José Ronaldo dos Santos
Quando criança, graças à moral dos pregadores que passavam pelo espaço caiçara, o carnaval era diversão para de se evitada, “tempo de orgia”.
  
A nossa vizinha, a dona Aparecida, uma evangélica recém-convertida, piorava ainda mais as coisas. Nomeava de “Cocheira” o local, o clube do Anchieta Futebol Clube, no Perequê-mirim, onde uns tocadores locais arrebentavam os instrumentos nas marchinhas de outros tempos. Era um termo depreciativo, onde frequentavam “as vacas, essas mulheres que não têm vergonha na cara”. Mesmo assim nós não perdíamos os matinés, se enrolando em serpentinas e confetes. A mamãe ia, discretamente, olhar a nossa diversão. Afinal, não queria se indispor com a vizinha.
  
Os mascarados eram atração especial nos dias de carnaval. Tratava-se de adolescentes e jovens do bairro que saíam em grupos com varas, dispostos a correrem atrás das demais crianças e descerem a guasca, provocando choro. A gente provocava muito eles, principalmente quando eram reconhecidos e todos passavam a gritar seus nomes. Depois de darem um show, se retiravam para algum lugar no mato onde se desvestiam e davam um jeito de não deixar pistas.
  
Era tempo de carnaval, da festa da carne. Depois, ao chegar a quarta-feira de Cinzas, as testas ficavam marcadas e... era tempo de penitência aos católicos!
  
Com o passar dos tempos, das leituras e reflexões, foi aparecendo a verdade: a festa da carne, dos prazeres, era muito mais antiga que eu imaginava. Vinha dos pagãos, dos discriminados pelo cristianismo. Desde os primórdios os homens sentem que precisam se divertir e extravasar seus sentimentos contidos pelas tarefas de rotina. Assim garantiram um ritual que cresceu e teve de ser considerado até pelo pessoal do calendário cristão.
  
Ambos, o Carnaval (tempo de diversão e de prazer), uma paixão de muitos milênios, e, o Natal (dia do nascimento do sol), foram incorporados ao calendário oficial, gregoriano. Só tomando essas medidas, era possível converter os povos pagãos, devassos, adoradores de outras divindades da Antiga Europa. A ideologia nova, imposta pelo imperador romano, conseguiu trabalhar as mentes, redirecionar toda  paixão popular para um calendário litúrgico que deveria ser seguido à risca.
  
Hoje, as linhas religiosas fundamentalistas ainda continuam ativas. Coitada da finada dona Aparecida que nem queria olhar para o outro lado da rua, onde ficava a “Cocheira”, um ponto de união da praia do Perequê-mirim! Agora, se não estou enganado, por falta de lugares assim, a juventude crescida na hipocrisia fundamentalista, está desorientada e preferindo se drogar. Que pena!

Twitter

Comentários

Anônimo disse…
Caro Jose Ronaldo
O carnaval inocente que você gostava esta em decadencia, pelas ações e escolhas de quem participa do carnaval.
Associar estes problemas aos cristãos é uma grande forçada de barra.
Hoje para encontrar esse tipo de carnaval,você só vai encontrar em cidades históricas,religiosas e quase sempre próximo a uma igreja católica.
São os cristãos que estão preservando as tradições que voce tanto gosta.

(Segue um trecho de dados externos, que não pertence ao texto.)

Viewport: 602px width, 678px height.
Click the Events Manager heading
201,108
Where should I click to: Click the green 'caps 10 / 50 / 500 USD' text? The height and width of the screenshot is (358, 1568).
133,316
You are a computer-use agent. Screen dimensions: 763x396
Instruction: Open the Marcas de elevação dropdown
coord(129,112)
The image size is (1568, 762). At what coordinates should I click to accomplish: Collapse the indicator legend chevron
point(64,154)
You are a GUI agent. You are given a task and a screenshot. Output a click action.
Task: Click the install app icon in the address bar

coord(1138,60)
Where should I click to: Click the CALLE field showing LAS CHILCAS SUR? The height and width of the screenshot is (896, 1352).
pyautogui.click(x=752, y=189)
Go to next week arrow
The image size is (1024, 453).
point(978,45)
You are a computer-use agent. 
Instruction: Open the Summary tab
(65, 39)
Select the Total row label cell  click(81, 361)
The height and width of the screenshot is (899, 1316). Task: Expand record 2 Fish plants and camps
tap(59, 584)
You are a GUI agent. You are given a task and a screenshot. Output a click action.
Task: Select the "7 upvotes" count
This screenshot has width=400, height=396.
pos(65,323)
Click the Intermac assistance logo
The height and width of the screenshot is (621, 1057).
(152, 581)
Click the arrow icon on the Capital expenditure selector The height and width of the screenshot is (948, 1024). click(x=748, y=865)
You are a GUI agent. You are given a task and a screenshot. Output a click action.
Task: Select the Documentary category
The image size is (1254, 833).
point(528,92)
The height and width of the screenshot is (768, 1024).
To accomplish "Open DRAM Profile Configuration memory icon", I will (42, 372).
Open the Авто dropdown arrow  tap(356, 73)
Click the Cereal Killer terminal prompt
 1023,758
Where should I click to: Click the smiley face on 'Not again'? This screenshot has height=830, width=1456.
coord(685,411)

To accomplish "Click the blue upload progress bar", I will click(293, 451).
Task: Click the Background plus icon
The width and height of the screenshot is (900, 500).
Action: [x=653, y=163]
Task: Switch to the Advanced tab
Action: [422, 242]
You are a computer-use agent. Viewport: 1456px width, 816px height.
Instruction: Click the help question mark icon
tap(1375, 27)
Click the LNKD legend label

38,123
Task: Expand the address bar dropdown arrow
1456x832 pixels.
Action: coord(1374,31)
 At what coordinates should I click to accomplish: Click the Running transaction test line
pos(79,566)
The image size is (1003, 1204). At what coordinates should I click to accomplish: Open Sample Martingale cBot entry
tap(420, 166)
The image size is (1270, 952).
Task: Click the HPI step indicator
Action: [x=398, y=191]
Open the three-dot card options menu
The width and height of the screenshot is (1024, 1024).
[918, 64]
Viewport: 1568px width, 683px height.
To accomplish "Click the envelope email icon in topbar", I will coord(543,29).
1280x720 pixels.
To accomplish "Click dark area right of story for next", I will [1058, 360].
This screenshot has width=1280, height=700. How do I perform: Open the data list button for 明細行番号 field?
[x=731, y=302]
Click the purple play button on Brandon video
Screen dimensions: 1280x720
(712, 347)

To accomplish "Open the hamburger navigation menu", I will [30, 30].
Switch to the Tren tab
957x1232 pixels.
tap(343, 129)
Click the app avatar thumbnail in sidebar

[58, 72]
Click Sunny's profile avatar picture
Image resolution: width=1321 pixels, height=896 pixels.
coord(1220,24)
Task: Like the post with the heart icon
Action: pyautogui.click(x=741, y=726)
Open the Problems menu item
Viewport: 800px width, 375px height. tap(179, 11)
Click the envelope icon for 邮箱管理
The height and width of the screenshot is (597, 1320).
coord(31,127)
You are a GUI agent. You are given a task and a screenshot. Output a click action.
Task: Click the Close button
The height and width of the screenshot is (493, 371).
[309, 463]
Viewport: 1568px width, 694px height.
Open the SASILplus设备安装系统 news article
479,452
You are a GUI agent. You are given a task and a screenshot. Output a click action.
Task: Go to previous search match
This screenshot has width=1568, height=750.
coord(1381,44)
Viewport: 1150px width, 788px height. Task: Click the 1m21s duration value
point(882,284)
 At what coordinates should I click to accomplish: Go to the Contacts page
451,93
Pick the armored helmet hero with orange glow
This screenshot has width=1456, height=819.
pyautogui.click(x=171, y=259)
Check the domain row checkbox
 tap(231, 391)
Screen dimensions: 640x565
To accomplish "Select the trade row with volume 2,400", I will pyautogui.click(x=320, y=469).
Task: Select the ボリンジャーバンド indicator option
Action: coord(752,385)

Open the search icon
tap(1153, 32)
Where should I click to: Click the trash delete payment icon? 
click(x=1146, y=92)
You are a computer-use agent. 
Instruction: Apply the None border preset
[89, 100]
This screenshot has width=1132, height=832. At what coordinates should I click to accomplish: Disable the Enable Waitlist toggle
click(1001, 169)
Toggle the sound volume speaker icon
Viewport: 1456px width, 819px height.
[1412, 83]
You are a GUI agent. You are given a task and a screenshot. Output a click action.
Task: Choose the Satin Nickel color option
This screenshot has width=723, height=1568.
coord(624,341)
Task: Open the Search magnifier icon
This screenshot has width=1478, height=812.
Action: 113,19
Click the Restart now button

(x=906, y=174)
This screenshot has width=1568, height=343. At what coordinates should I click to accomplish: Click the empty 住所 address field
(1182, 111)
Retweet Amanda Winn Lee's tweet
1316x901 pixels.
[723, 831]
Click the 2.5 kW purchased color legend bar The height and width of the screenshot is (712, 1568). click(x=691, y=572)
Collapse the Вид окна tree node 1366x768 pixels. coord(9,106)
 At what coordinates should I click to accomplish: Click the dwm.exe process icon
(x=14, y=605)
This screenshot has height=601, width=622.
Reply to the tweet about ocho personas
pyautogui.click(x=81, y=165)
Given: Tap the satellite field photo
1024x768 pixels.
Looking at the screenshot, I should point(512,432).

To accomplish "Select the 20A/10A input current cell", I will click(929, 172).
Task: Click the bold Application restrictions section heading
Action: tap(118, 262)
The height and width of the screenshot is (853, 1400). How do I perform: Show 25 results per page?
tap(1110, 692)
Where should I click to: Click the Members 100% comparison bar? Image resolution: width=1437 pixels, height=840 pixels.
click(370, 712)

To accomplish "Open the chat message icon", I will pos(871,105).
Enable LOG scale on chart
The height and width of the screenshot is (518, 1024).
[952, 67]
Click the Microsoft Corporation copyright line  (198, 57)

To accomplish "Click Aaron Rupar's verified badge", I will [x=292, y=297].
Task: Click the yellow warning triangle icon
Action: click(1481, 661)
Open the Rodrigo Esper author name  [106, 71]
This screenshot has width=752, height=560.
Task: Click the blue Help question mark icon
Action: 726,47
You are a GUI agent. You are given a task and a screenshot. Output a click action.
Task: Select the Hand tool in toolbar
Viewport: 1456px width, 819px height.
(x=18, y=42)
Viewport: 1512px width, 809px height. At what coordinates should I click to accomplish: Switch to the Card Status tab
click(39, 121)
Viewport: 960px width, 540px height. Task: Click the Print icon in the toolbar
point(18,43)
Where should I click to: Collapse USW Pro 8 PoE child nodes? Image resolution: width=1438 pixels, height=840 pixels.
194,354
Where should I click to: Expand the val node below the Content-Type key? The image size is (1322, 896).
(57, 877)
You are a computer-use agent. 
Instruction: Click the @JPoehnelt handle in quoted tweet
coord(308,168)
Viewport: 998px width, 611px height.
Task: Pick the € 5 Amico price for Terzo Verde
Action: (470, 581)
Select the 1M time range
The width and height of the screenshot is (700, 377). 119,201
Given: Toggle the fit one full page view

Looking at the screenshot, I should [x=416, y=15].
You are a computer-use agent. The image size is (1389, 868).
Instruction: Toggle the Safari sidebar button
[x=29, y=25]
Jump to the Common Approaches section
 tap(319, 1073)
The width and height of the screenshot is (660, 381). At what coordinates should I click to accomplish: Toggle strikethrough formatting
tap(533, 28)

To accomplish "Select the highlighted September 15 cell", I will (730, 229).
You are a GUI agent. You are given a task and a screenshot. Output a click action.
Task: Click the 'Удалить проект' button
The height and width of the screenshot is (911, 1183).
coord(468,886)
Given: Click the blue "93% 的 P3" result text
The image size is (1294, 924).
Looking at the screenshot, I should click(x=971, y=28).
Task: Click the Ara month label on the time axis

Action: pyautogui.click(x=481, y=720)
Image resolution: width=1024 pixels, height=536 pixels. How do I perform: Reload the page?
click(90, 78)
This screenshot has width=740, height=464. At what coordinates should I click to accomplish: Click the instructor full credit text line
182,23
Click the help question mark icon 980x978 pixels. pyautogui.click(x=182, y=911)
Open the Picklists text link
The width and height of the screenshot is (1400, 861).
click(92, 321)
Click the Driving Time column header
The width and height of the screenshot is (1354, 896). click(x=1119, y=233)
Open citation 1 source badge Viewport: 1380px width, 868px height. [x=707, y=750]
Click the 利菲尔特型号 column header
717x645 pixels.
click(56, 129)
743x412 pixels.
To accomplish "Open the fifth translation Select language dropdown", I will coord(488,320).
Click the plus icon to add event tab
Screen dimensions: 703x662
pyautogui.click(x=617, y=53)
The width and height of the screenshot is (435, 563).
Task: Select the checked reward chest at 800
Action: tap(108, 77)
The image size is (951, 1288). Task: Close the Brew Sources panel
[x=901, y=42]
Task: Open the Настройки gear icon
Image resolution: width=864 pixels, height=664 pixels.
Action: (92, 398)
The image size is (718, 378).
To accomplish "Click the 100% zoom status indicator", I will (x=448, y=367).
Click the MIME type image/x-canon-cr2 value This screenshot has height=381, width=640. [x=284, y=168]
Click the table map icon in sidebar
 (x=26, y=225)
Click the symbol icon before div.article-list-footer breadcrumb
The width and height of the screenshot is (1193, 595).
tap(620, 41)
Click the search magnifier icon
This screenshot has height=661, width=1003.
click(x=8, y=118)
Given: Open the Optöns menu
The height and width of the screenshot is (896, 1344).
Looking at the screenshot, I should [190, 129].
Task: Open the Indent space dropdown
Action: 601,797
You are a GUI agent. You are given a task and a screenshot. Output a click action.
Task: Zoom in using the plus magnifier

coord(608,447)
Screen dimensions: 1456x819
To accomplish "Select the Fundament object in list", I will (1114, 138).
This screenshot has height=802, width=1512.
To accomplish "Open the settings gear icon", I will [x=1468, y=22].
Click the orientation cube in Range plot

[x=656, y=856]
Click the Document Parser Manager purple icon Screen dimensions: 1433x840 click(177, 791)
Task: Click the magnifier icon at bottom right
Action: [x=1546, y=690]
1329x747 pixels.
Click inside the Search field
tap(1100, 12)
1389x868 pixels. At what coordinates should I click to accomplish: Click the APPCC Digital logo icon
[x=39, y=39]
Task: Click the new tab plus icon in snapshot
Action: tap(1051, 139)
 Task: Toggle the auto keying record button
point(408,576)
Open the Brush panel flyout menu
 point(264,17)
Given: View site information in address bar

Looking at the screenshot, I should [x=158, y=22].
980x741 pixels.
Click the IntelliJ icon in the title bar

É necessário questionar hipocrisias fundamentalistas.
Mas não vejo o mesmo empenho ao questionar as hipocrisias relativistas.

Sua descrição do paganismo é romantica e quase infantil.
Os cristãos foram perseguidos e mortos por pagãos nos primeiros séculos do cristianismo.
Cristãos combateram os sacrificios humanos que fazia parte da liturgia pagã,o infanticidio,o incesto, o canibalismo,etc...
O paganismo do passado não lembra nem de longe os manuais wicca água com açucar de hoje...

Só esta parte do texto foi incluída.